(Selected passage):

# DIY sump



## Thepokerkid227 (Dec 27, 2013)

After doing a lot of reading I have decided to get a ecosystem 2410 sump that uses miracle mud for filtration. However due to the cost of it I'd like to build my own to mimic the 2410. Anyone have a good recommendation for articles on working with acrylic, etc. Anyone on here mimic build a ecosystem sump? Thanks!

Joe


----------



## coralbandit (Jul 29, 2012)

Lots of cheaper acrylic sumps available;
Refugium Sump: Fish & Aquariums | eBay
you could easily use some of these as is or only have to modify as you choose.
Here's a fair design;
DIY Acrylic Sump - Beananimal's Bar and Grill
and these guys always have good info;
Melevsreef.com | Acrylic Sumps & Refugiums
I built my last one for my 120gFOWLR.It is still running just fine.
http://www.aquariumforum.com/f37/simple-diy-sump-filter-42406.html


----------



## Thepokerkid227 (Dec 27, 2013)

What's a good size sump/refugium for a 40G breeder?


----------



## coralbandit (Jul 29, 2012)

I like the new DC pumps.
jebao pump parts - BuyCheapr.com
The jeboa comes in 3 sizes each having 6 digitally controlled speeds.
Depends what size DT the sump is going on


----------



## coralbandit (Jul 29, 2012)

Thepokerkid227 said:


> What's a good size sump/refugium for a 40G breeder?


I would try to fit the largest sump you can in stand.If you can fit another 40B under that would be great.If that won't fit then the next large tank that is smaller is a 29g(30x12 footprint).
My 29 reef has a 29g tank for main sump.It holds(runs best for me)10-14 gallons.I try to keep it pretty full in the best range 14g.


----------



## GotterdammerunG (Jan 3, 2014)

(Dataset section):
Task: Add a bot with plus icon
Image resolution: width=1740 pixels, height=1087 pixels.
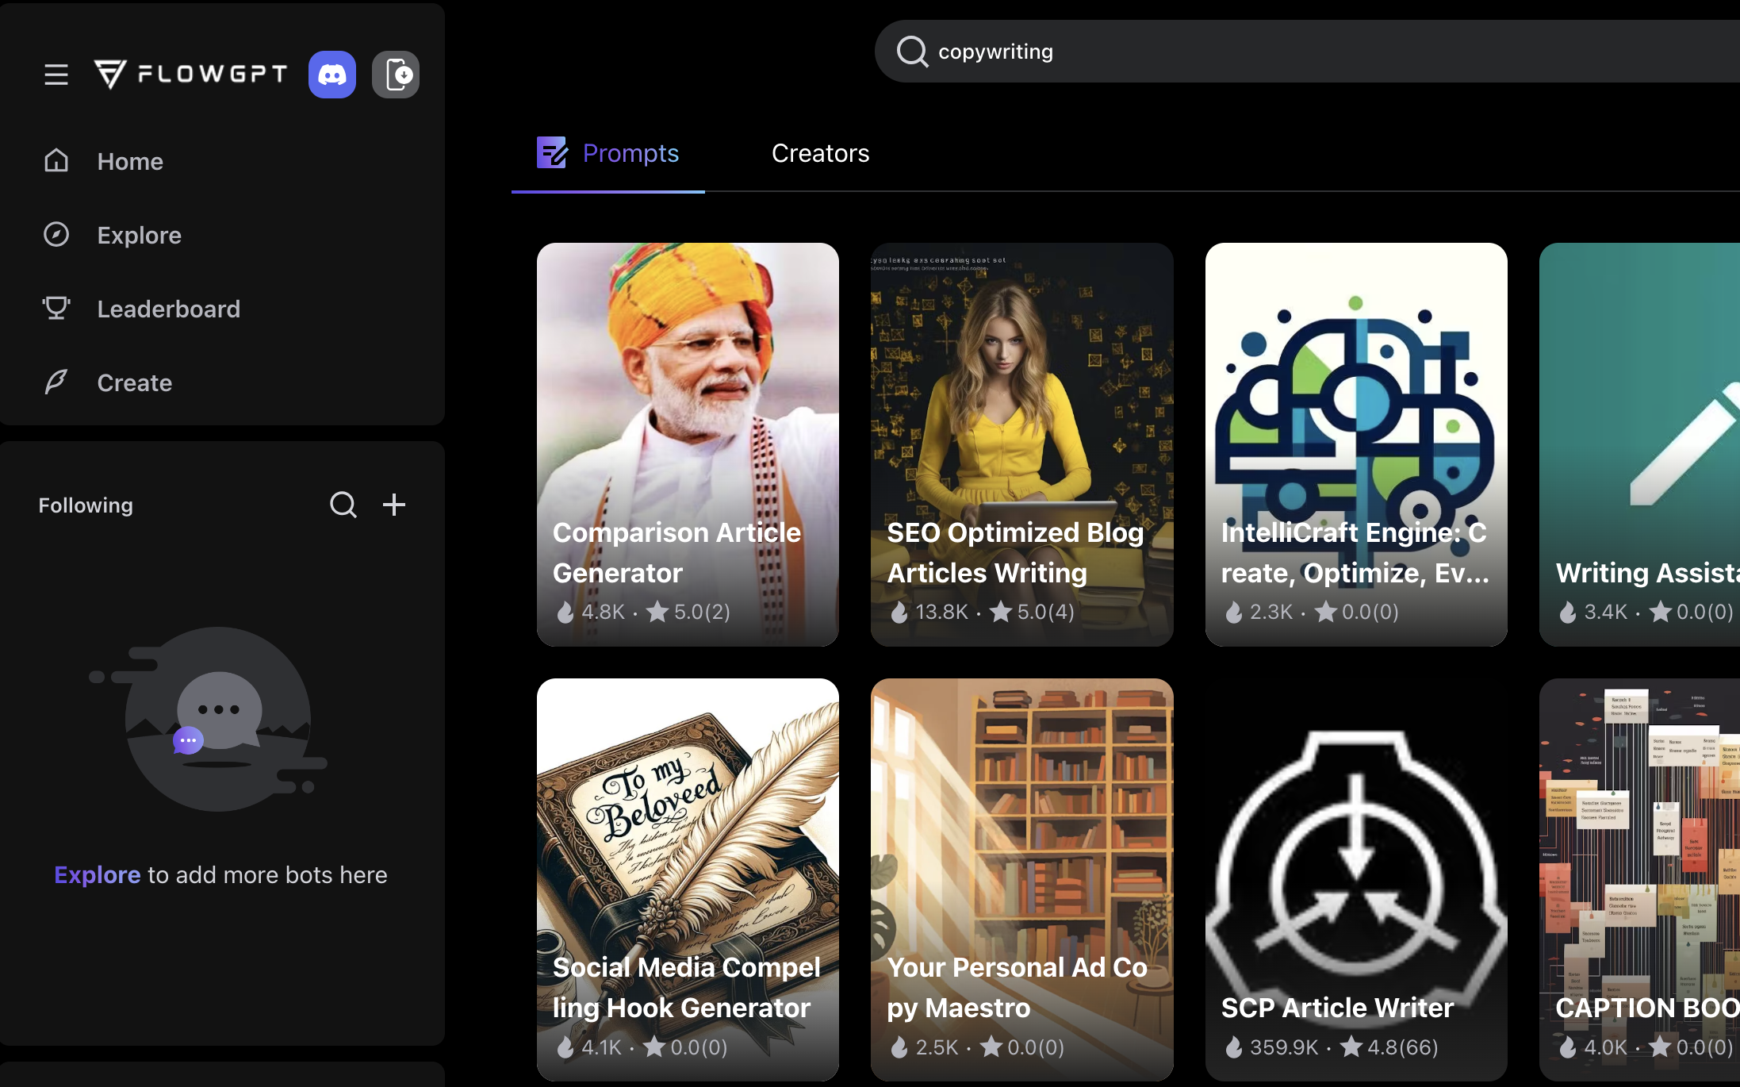Action: click(394, 505)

(Complete the following):
#1 According to the DIY sump thread, how many digitally controlled speeds does each size of the Jebao pump have?
#2 Continue the forum thread on building a DIY sump from its last line.
The material comes from a separate source and has no connection to the DIY sump thread.

(Task-by-task outputs):
#1 Six.

#2
Joey (KingOfDIY) on Youtube has a TON of videos about working with acrylic. I've personally referenced his videos for a few projects now. Some of his older video's are a bit long (~20min), but he does tend to cover every significant detail. Definitely worth checking out. 

https://www.youtube.com/user/uarujoey/search?query=acrylic

OH! I should mention that I JUST finished building a sump myself. Fighting costs also, I used corrugated plastic instead of acrylic. It may not be pretty, but... actually, as a matter of fact, it looks just fine thank you very much! It's also a lot simpler to work with: $4 X-ACTO blade and a $5 tube of Home Depot GE I silicone. Consider the $10 per 4' x 2' sheet of plastic and the practically free sump tank, and I just couldn't justify buying new, or even using acrylic. Also, using an opaque sump divider will probably help retain light in the intended compartment of your sump too!


----------



## hotwingz (Mar 3, 2013)

I recently built my first sump and am very happy with it. I used a 20L and only out a few pieces of glass in it for chambers. Works beautifully!


----------



## SantaMonica (Sep 18, 2008)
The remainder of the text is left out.